**RECORD SET**
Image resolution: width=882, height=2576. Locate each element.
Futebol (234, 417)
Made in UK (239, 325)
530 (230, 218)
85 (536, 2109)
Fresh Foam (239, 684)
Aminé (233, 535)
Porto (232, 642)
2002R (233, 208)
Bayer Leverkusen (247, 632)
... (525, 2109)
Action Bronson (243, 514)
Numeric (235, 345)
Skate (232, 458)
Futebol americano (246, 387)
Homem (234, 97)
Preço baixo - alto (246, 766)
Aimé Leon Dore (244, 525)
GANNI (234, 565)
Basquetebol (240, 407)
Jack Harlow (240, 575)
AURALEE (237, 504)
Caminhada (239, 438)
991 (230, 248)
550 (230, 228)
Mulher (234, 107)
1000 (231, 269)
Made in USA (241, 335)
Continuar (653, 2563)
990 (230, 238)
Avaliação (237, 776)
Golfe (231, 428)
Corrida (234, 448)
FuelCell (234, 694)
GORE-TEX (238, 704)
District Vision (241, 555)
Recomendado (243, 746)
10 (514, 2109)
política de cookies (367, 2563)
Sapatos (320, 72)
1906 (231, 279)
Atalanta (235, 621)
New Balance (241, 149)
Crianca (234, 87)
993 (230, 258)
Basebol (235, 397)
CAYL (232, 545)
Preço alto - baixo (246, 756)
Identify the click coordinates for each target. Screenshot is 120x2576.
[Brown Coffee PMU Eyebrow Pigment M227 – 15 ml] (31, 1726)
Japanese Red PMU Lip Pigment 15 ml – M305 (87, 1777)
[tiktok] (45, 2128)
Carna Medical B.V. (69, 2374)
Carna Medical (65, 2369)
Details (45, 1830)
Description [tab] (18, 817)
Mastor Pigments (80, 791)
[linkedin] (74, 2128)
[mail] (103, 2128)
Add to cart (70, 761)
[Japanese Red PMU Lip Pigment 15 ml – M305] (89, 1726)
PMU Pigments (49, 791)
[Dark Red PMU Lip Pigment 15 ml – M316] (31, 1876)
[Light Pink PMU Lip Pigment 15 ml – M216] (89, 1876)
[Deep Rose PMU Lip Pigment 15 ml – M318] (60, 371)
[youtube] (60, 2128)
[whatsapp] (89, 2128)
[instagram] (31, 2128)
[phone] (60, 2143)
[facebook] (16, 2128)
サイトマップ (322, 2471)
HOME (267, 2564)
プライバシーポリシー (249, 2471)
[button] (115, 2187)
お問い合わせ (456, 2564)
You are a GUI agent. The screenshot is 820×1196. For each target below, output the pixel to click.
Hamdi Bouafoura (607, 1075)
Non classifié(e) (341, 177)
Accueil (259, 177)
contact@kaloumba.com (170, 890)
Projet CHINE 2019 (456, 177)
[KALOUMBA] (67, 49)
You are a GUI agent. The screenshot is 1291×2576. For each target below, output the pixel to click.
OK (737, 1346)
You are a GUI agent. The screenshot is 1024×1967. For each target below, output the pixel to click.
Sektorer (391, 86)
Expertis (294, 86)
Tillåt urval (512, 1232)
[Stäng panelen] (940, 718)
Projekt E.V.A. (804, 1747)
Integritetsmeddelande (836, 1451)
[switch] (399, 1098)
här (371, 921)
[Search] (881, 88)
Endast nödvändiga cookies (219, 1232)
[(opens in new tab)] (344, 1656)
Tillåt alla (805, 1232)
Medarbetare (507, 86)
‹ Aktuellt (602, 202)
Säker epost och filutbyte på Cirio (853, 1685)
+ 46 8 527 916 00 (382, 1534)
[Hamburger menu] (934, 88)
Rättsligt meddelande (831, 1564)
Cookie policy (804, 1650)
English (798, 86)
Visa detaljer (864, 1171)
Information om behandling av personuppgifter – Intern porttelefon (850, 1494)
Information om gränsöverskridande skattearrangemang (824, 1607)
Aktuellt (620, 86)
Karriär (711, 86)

**YOUR ASSIGNMENT**
The whole listing, word for word, is the required answer.

**TASK ANSWER**
Image resolution: width=882, height=2576. Locate each element.
Futebol (234, 417)
Made in UK (239, 325)
530 (230, 218)
85 (536, 2109)
Fresh Foam (239, 684)
Aminé (233, 535)
Porto (232, 642)
2002R (233, 208)
Bayer Leverkusen (247, 632)
... (525, 2109)
Action Bronson (243, 514)
Numeric (235, 345)
Skate (232, 458)
Futebol americano (246, 387)
Homem (234, 97)
Preço baixo - alto (246, 766)
Aimé Leon Dore (244, 525)
GANNI (234, 565)
Basquetebol (240, 407)
Jack Harlow (240, 575)
AURALEE (237, 504)
Caminhada (239, 438)
991 (230, 248)
550 (230, 228)
Mulher (234, 107)
1000 (231, 269)
Made in USA (241, 335)
Continuar (653, 2563)
990 (230, 238)
Avaliação (237, 776)
Golfe (231, 428)
Corrida (234, 448)
FuelCell (234, 694)
GORE-TEX (238, 704)
District Vision (241, 555)
Recomendado (243, 746)
10 (514, 2109)
política de cookies (367, 2563)
Sapatos (320, 72)
1906 (231, 279)
Atalanta (235, 621)
New Balance (241, 149)
Crianca (234, 87)
993 (230, 258)
Basebol (235, 397)
CAYL (232, 545)
Preço alto - baixo (246, 756)
Identify the click coordinates for each target. Screenshot is 120x2576.
[Brown Coffee PMU Eyebrow Pigment M227 – 15 ml] (31, 1726)
Japanese Red PMU Lip Pigment 15 ml – M305 (87, 1777)
[tiktok] (45, 2128)
Carna Medical B.V. (69, 2374)
Carna Medical (65, 2369)
Details (45, 1830)
Description [tab] (18, 817)
Mastor Pigments (80, 791)
[linkedin] (74, 2128)
[mail] (103, 2128)
Add to cart (70, 761)
[Japanese Red PMU Lip Pigment 15 ml – M305] (89, 1726)
PMU Pigments (49, 791)
[Dark Red PMU Lip Pigment 15 ml – M316] (31, 1876)
[Light Pink PMU Lip Pigment 15 ml – M216] (89, 1876)
[Deep Rose PMU Lip Pigment 15 ml – M318] (60, 371)
[youtube] (60, 2128)
[whatsapp] (89, 2128)
[instagram] (31, 2128)
[phone] (60, 2143)
[facebook] (16, 2128)
サイトマップ (322, 2471)
HOME (267, 2564)
プライバシーポリシー (249, 2471)
[button] (115, 2187)
お問い合わせ (456, 2564)
You are a GUI agent. The screenshot is 820×1196. For each target below, output the pixel to click.
Hamdi Bouafoura (607, 1075)
Non classifié(e) (341, 177)
Accueil (259, 177)
contact@kaloumba.com (170, 890)
Projet CHINE 2019 (456, 177)
[KALOUMBA] (67, 49)
You are a GUI agent. The screenshot is 1291×2576. For each target below, output the pixel to click.
OK (737, 1346)
You are a GUI agent. The screenshot is 1024×1967. For each target below, output the pixel to click.
Sektorer (391, 86)
Expertis (294, 86)
Tillåt urval (512, 1232)
[Stäng panelen] (940, 718)
Projekt E.V.A. (804, 1747)
Integritetsmeddelande (836, 1451)
[switch] (399, 1098)
här (371, 921)
[Search] (881, 88)
Endast nödvändiga cookies (219, 1232)
[(opens in new tab)] (344, 1656)
Tillåt alla (805, 1232)
Medarbetare (507, 86)
‹ Aktuellt (602, 202)
Säker epost och filutbyte på Cirio (853, 1685)
+ 46 8 527 916 00 (382, 1534)
[Hamburger menu] (934, 88)
Rättsligt meddelande (831, 1564)
Cookie policy (804, 1650)
English (798, 86)
Visa detaljer (864, 1171)
Information om behandling av personuppgifter – Intern porttelefon (850, 1494)
Information om gränsöverskridande skattearrangemang (824, 1607)
Aktuellt (620, 86)
Karriär (711, 86)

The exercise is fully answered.